### Problem description
Write out, with no changes, every line starting at the one that contains "The image size" and ending at the last line of the data below. Leave pictures out.

(Stored entries)
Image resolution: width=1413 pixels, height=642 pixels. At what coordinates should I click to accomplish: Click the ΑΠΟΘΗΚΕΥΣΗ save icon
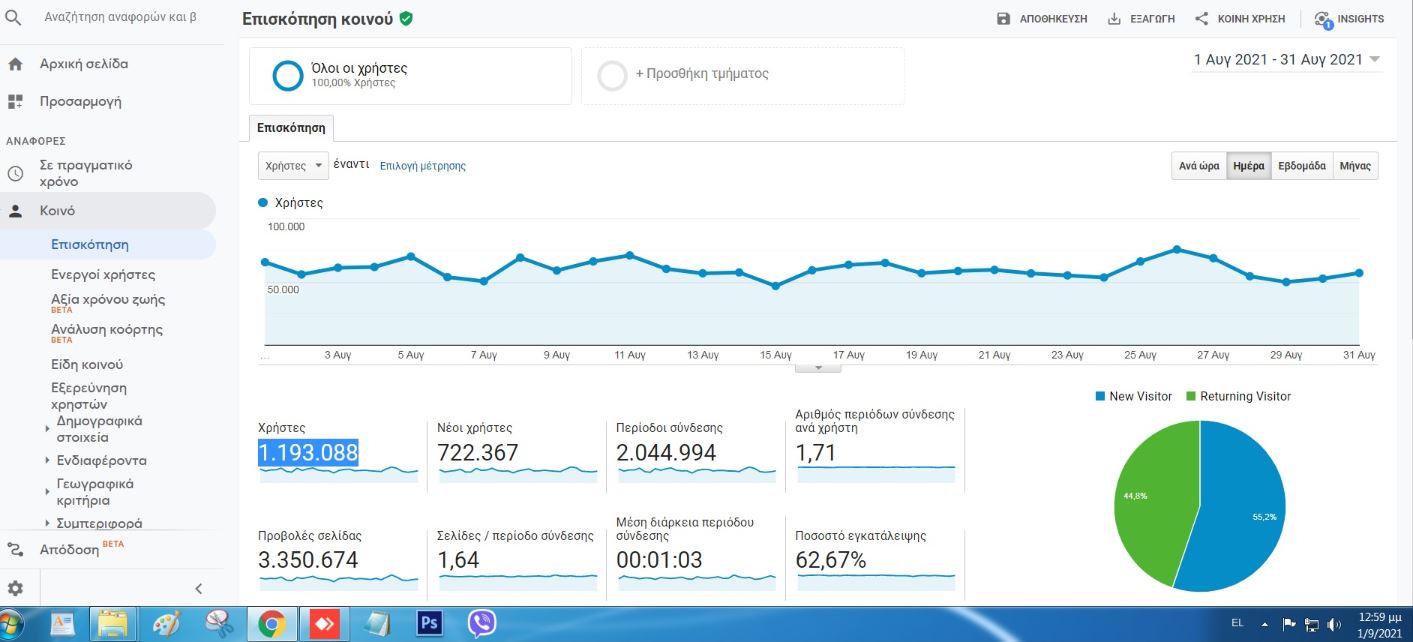pos(1004,19)
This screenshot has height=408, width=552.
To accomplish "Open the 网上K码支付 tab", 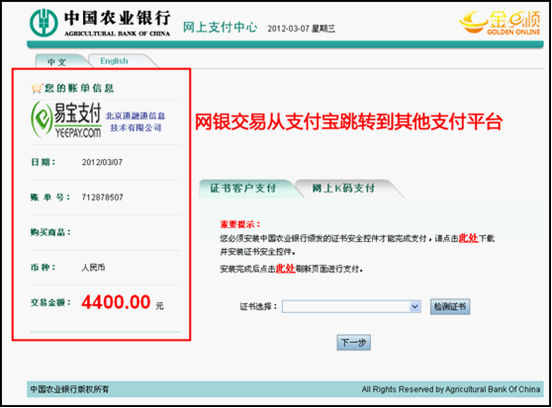I will [344, 188].
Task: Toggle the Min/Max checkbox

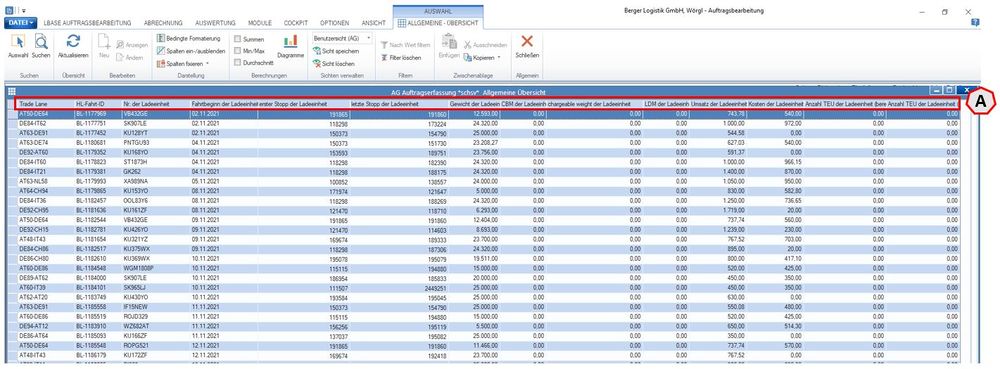Action: tap(238, 50)

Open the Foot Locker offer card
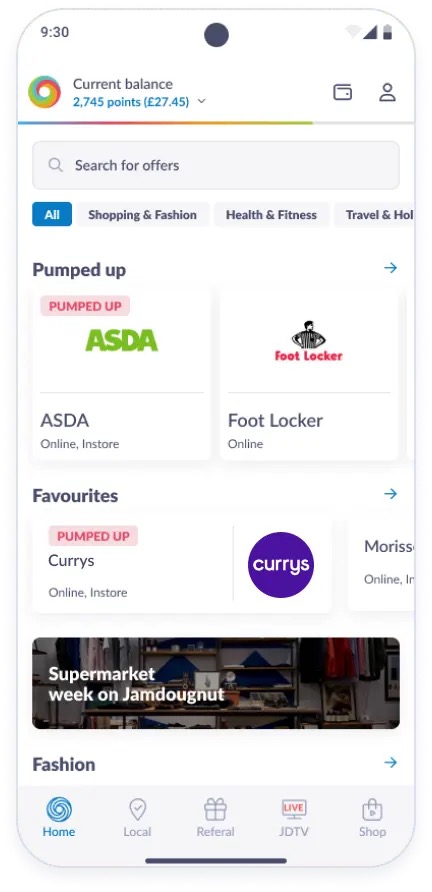309,374
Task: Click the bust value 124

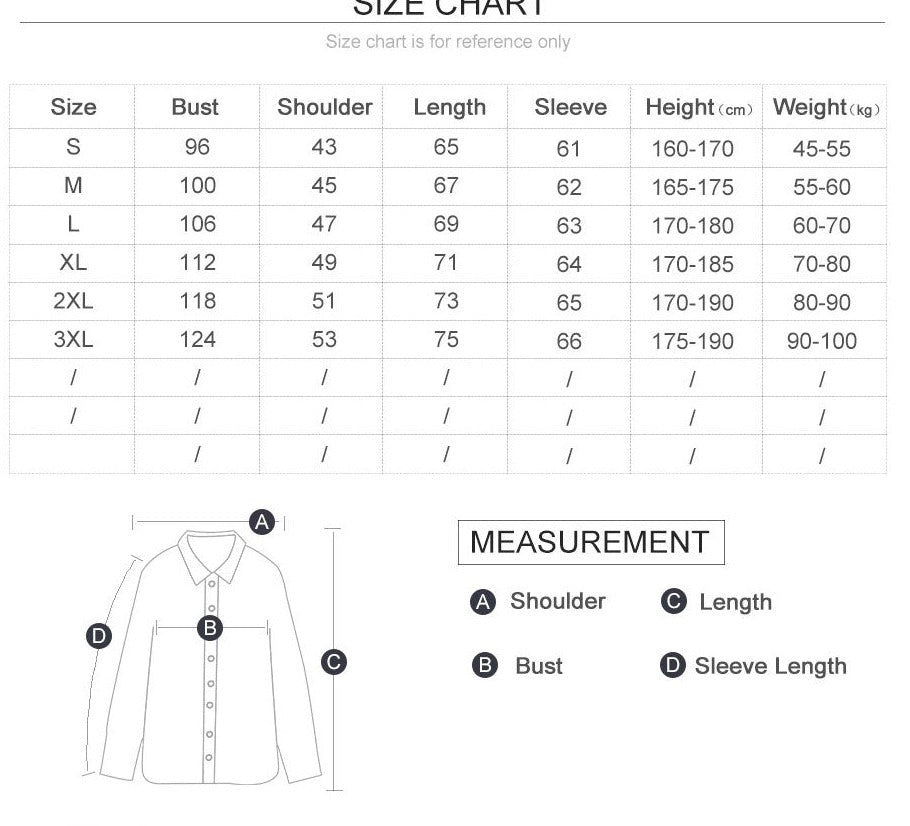Action: coord(197,340)
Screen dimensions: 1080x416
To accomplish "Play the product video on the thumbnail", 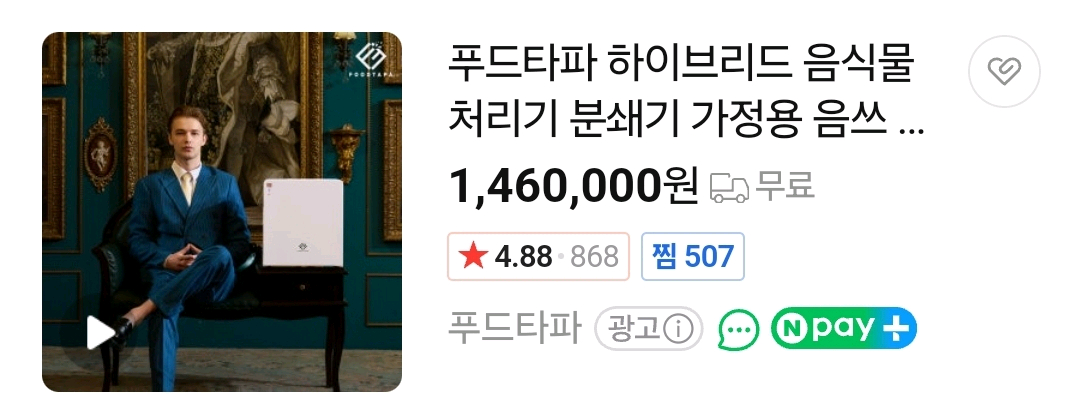I will [100, 333].
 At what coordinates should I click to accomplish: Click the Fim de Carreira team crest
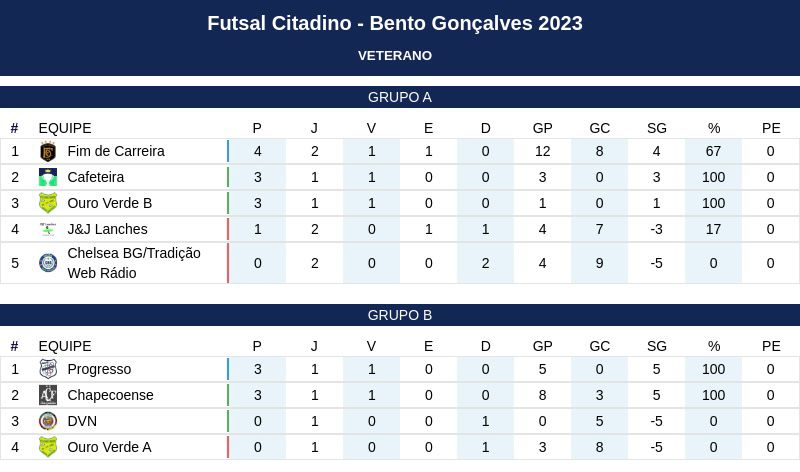48,152
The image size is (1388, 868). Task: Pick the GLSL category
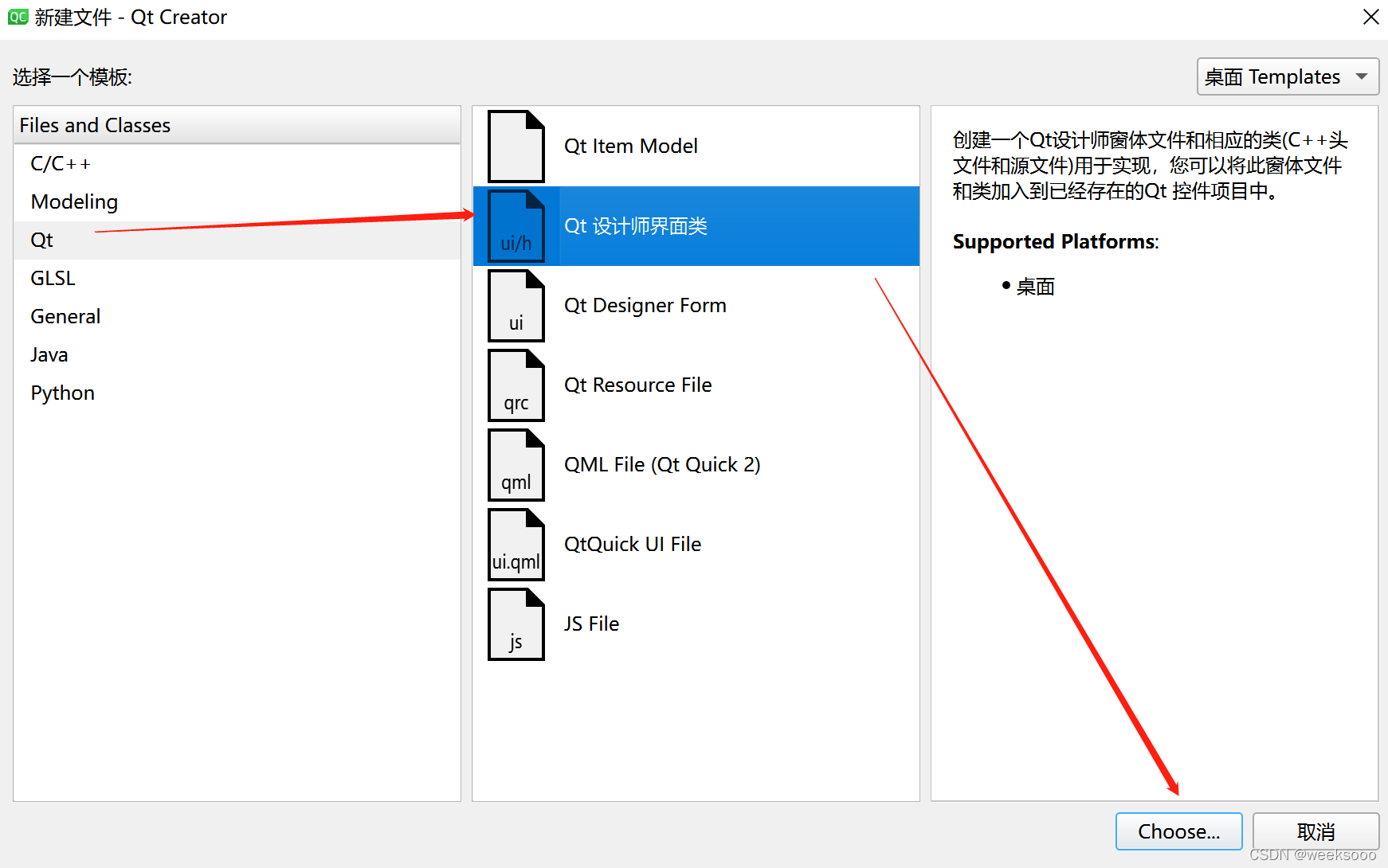point(237,279)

### Solved exercise
The image size is (1388, 868). Task: Pick the GLSL category
point(237,279)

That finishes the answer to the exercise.